Soon after the Fed’s announcement on Friday, banks began disclosing plans to resume buybacks as soon as the first quarter – JPMorgan said its board approved $30bn in buybacks subject to various considerations; Citi’s CEO stated their intentions of buybacks subject to financial conditions, board approval and any of Fed’s changes to capital requirements; BofA‘s CEO mentioned last week that they would continue buybacks as soon as they are allowed to; Morgan Stanley said that its board authorized up to $10bn of buybacks next year, starting in Q1.
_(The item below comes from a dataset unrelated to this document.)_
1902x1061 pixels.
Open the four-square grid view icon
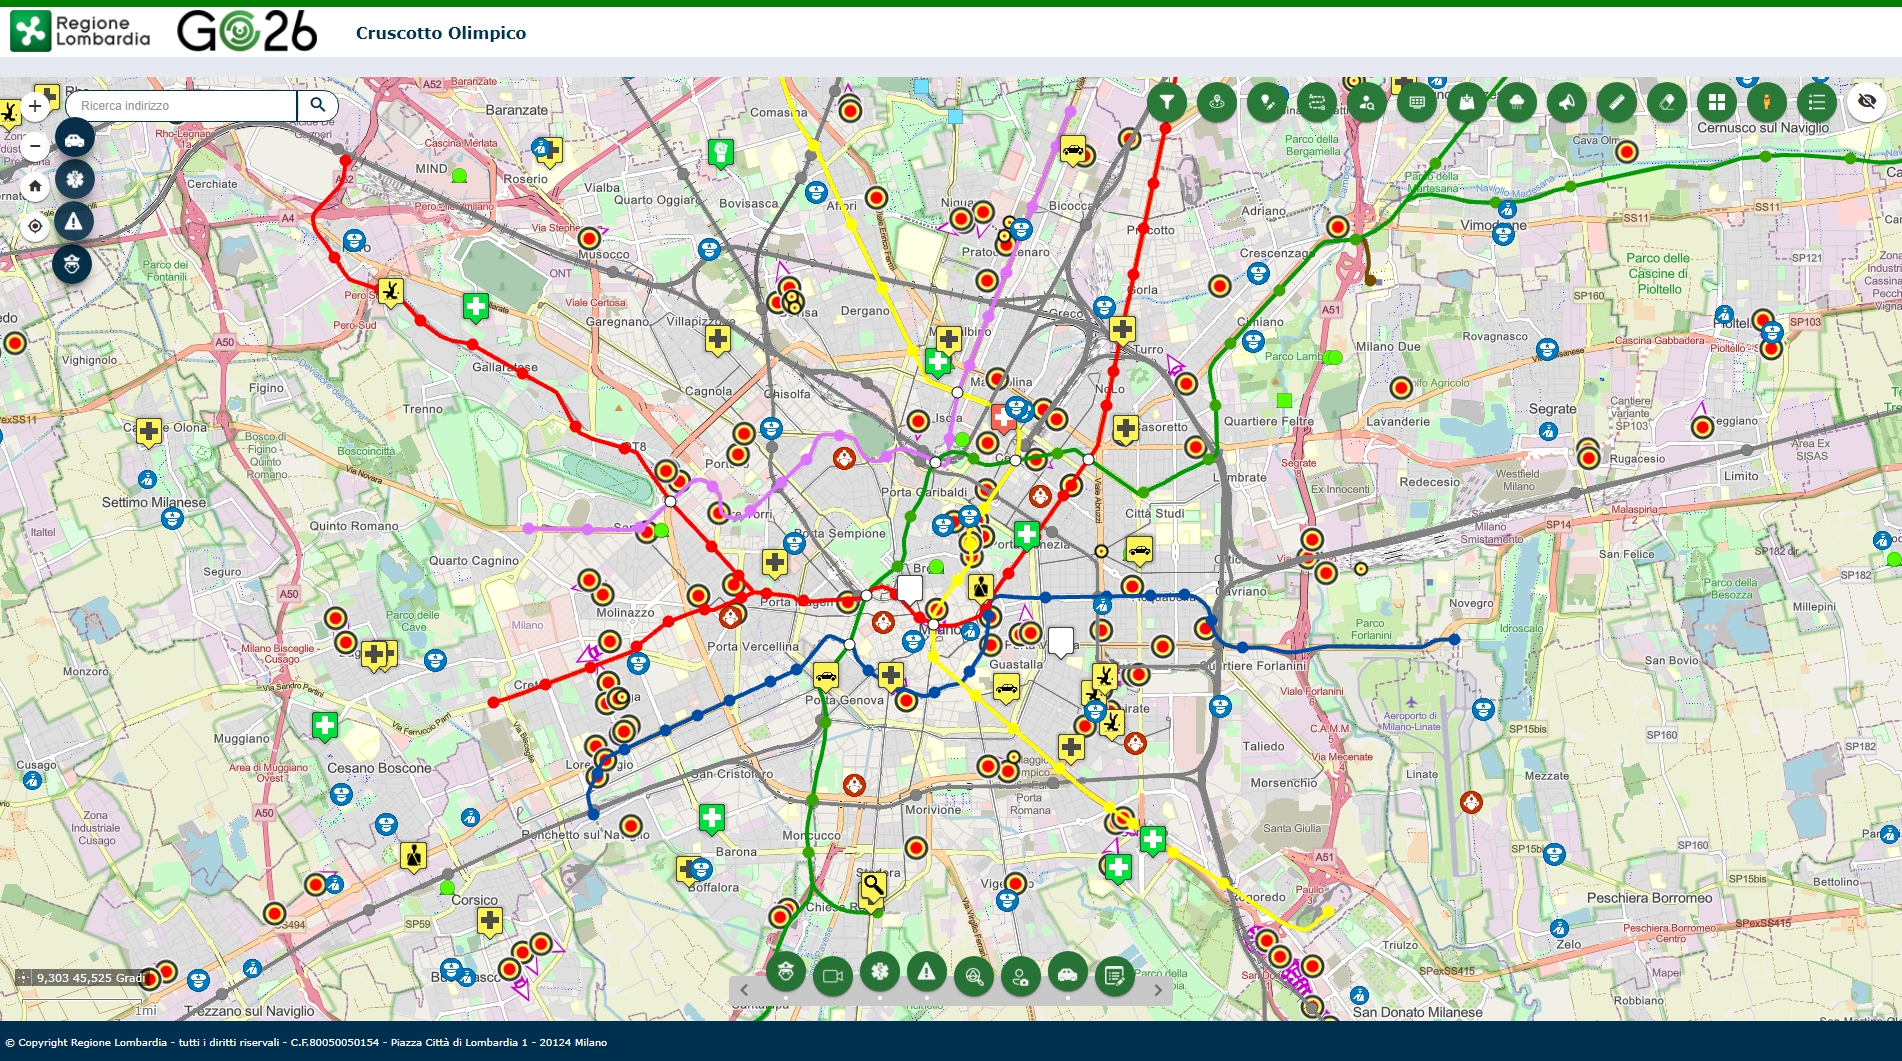coord(1716,102)
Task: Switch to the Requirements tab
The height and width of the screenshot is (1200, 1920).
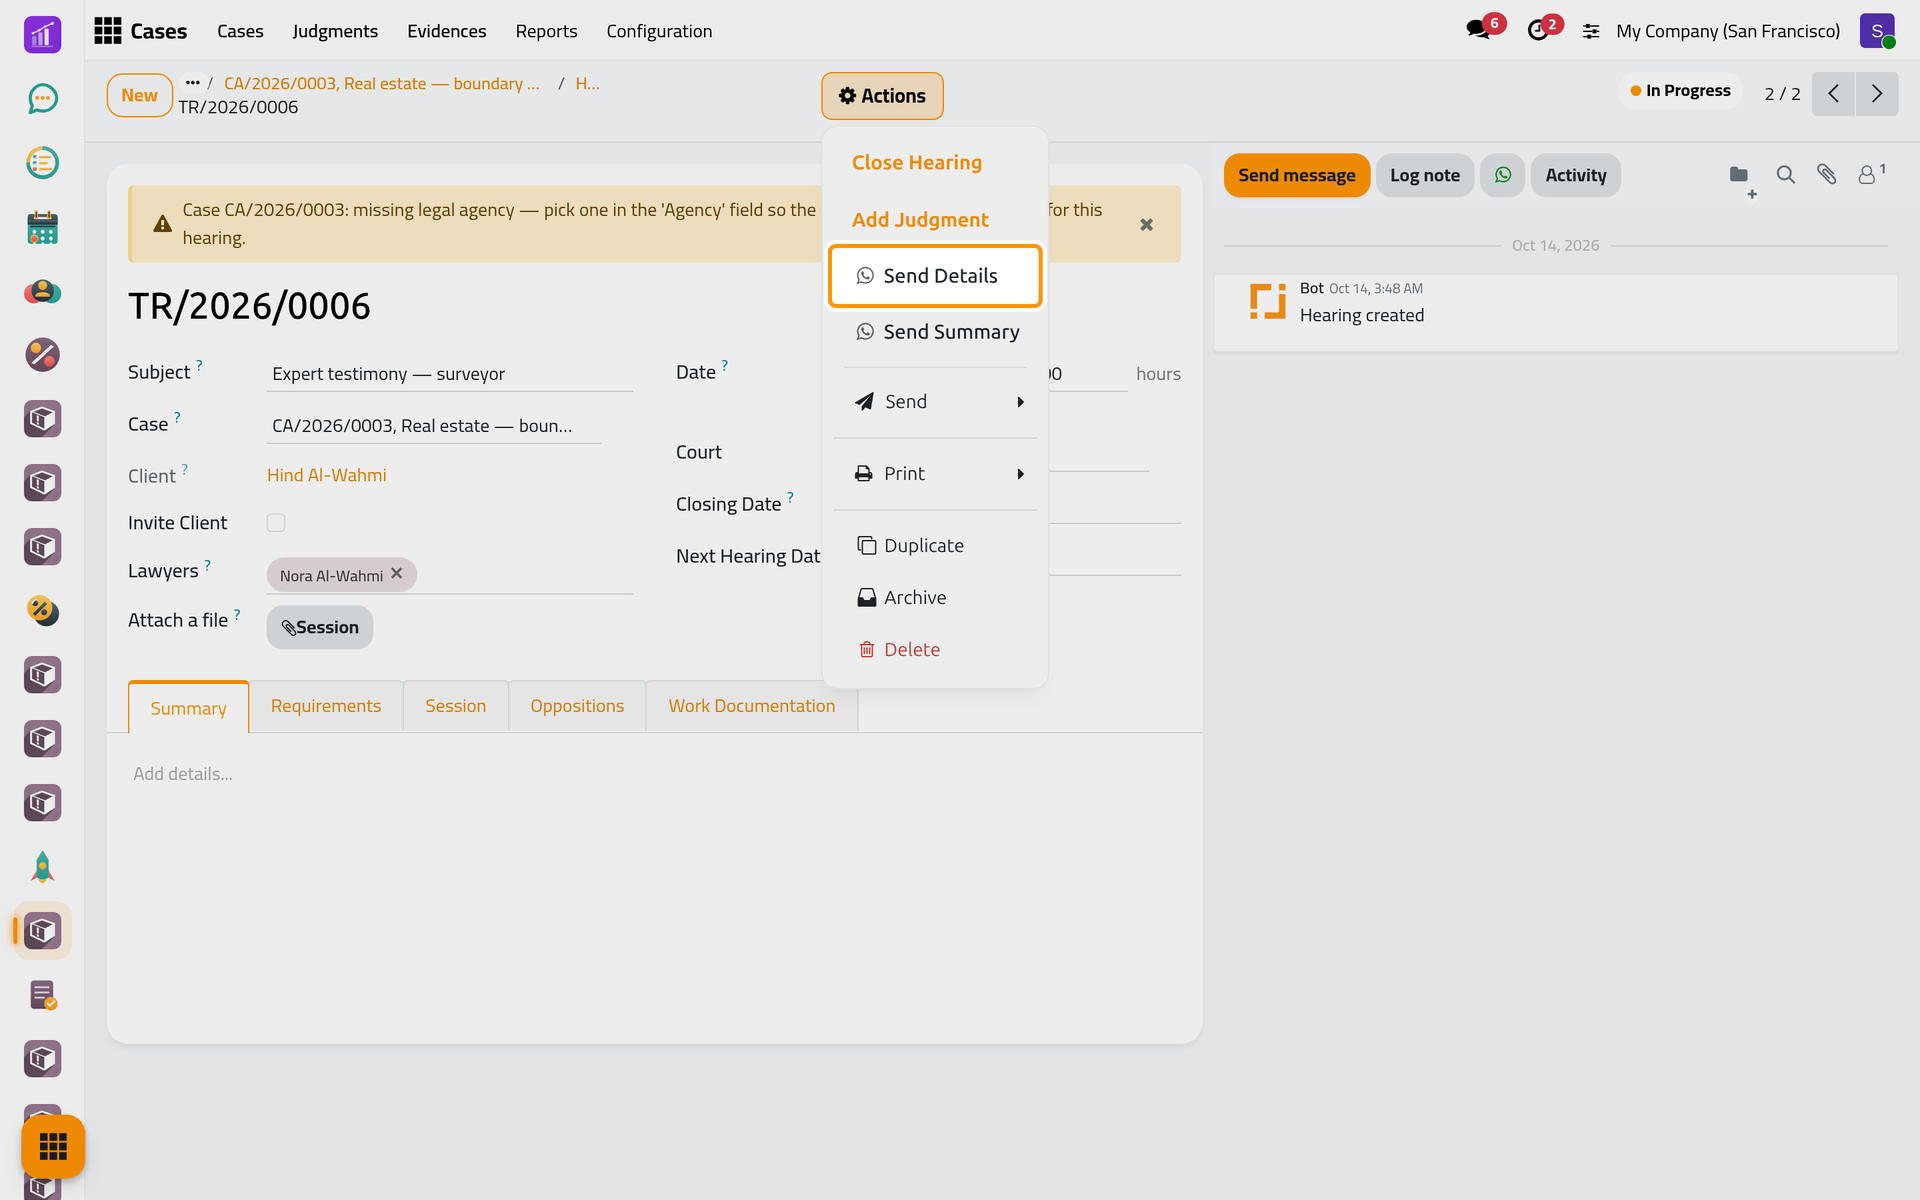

A couple of months back, the Fed announced extension of limits it had set in June for the biggest US banks till the end of the year. “The Fed’s tests show banks have a substantial capital cushion… But for some lenders, the extent of payouts allowed “could lead to a significant decline in capitalization, a clear credit negative”, said David Fanger, SVP in Moody’s financial institutions group.

GE Buys Back Bonds Worth $2.2 Billion, Bonds Trade Up

American conglomerate General Electric (GE) bought back $2.2bn in bonds, thereby slashing its debt load. GE said it cut debt by ~$16.6bn this year and ~$30bn since the beginning of 2019. This follows CVS Health’s buyback of $4bn of debt maturing through 2028 using cash and proceeds from a $2bn new issue and AT&T, the world’s most indebted company as per Bloomberg, has also been on the path of reducing debt. Bloomberg reports that GE joins other blue-chip borrowers in paring over $350bn in incremental debt taken this year. “The tender is one step in its multi-year journey to lower net leverage towards 2.5x” said Bloomberg Intelligence analyst Joel Levington. “We think this will be much the theme for 2021…A lot of that incremental debt issuance we saw this year is now just cash sitting on the balance sheet. The question is, what will they do with that excess cash?” said George Bailey, an investment-grade portfolio manager at Aviva Investors.

GE’s bonds were trading slightly higher. Their 5% Perps callable on January 21, 2021 at 100 were up 0.2 to 93.54, with a yield to call of 94% and yield to maturity of 3.86%.